Stored data:
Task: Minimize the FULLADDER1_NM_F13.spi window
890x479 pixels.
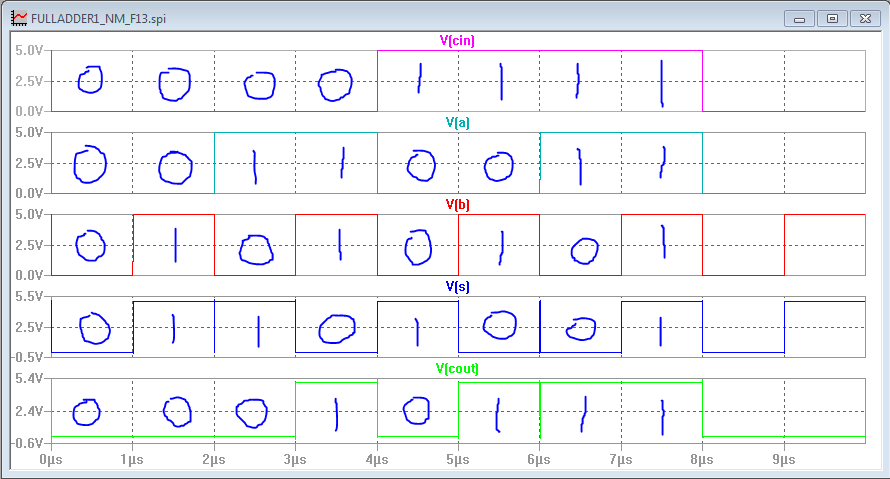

--

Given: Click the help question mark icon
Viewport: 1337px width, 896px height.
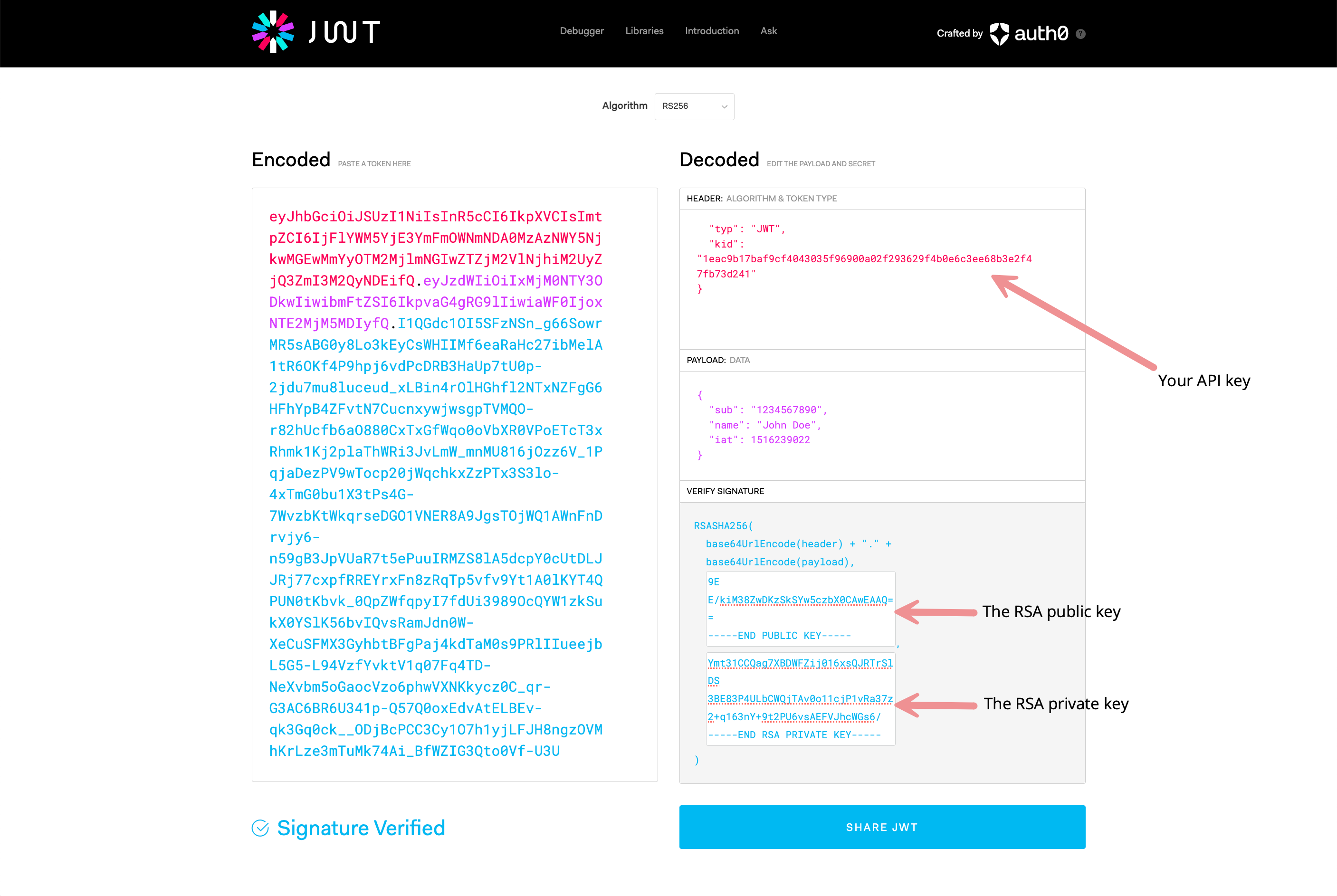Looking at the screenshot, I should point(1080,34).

What to do:
From the listing above, the lines starting with the one that has "Task: Minimize the" and running through the one that has "890x479 pixels." should be copied exactly, ends included.

Solution to the problem:
Task: Minimize the FULLADDER1_NM_F13.spi window
890x479 pixels.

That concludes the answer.